[comp.lang.misc] garbage collection

sommar@enea.se (Erland Sommarskog) (03/15/88)

Edmund E Howland (cbseeh@fang.ATT.COM) writes:
>Huh?
>Since when have these three ever had a need for garbage collection?
>I am not too familiar with Ada, but garbage collection exists in
>languages for whom dynamic binding is a way of life, not an option.

If I define and implement a package for a data type of some sort in 
Ada I can hide the implementation of the type, just providing a set
of operations. At a later state I can change the implementation without
affecting the interface. 
  However, I must already in the first step, decide whether objects of 
this type should be dynamic or not. Not so much for a allocation routine, 
you quite often need an initiation routine, anyway. But do I need a 
deallocation routine? If there is garbage collection, I don't have to 
think of this problem.
  Yes, I can one there just in case, but then the calling units have to
bother about using them, which may require a lot of clean-up code, which
might be totally unnecessary.

Generally, garbage collection is a must in object-oriented programming.
(No, I don't belive Ada is a true OO-language.)

-- 
Erland Sommarskog       
ENEA Data, Stockholm        
sommar@enea.UUCP           "Si tu crois l'amour tabou...
                            Regarde bien, les yeux d'un fou!!!" -- Ange

g-rh@cca.CCA.COM (Richard Harter) (03/31/88)

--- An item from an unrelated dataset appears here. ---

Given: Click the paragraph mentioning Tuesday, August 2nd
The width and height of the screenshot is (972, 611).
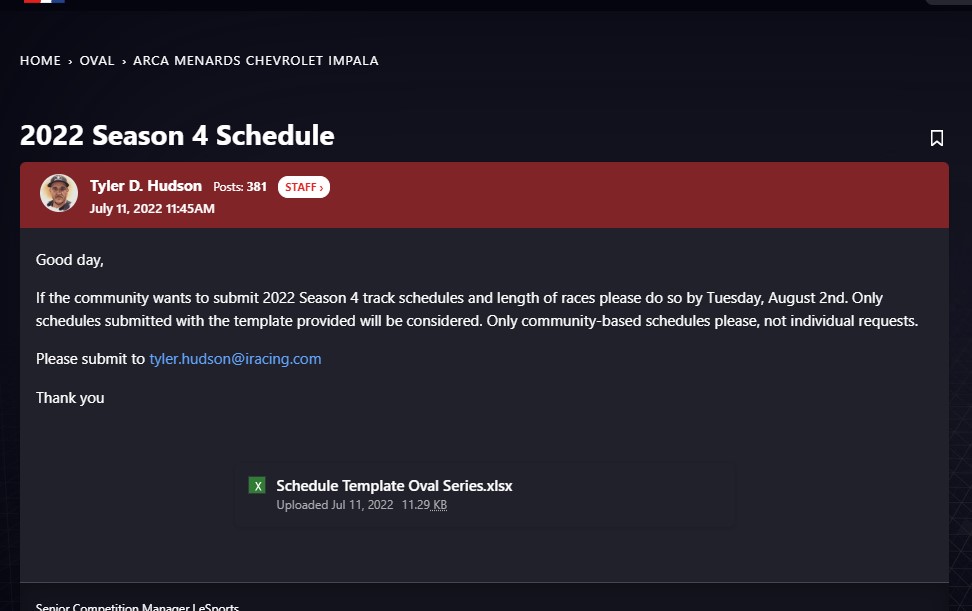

In article <628@ra.rice.edu> boehm@titan.rice.edu (Hans Boehm) writes:

>  My experience is that any attempt at manipulation of interesting linked
>structures in a language that doesn't support real automatic storage
>management will either fail, or waste large amounts of debugging time.
>(My experience includes a (working) 40,000 line compiler, written in C, that
>manipulates a reference counted syntax "tree", or more accurately, a
>reference counted syntax graph.)  Normally, it is extremely difficult
>to track down bugs created by premature deallocation.  When such bugs are
>finally removed, the resulting programs normally include a substantial
>number of storage leaks.
>  Some recent experiments by Mark Weiser and myself with retrofitting a
>garbage collector to existing C programs, verify the latter point.
>(The garbage collector should never free anything since that was the
>programmers responsibility.  It does.  In other people's code.
>Our paper on this should appear in Software P&E shortly.)
>Mike Caplinger reported similar results for another application at the last
>USENIX conference, I believe.  We have resurrected C code with storage
>management bugs by linking it against a garbage collector (which in the case
>of C doesn't always work either, but it has a better track record than manual
>storage management).

	There is problably something I am missing, but I don't quite see
how you can implement garbage collection in C without collateral assumptions
-- how is the garbage collector supposed to know that that a block is free?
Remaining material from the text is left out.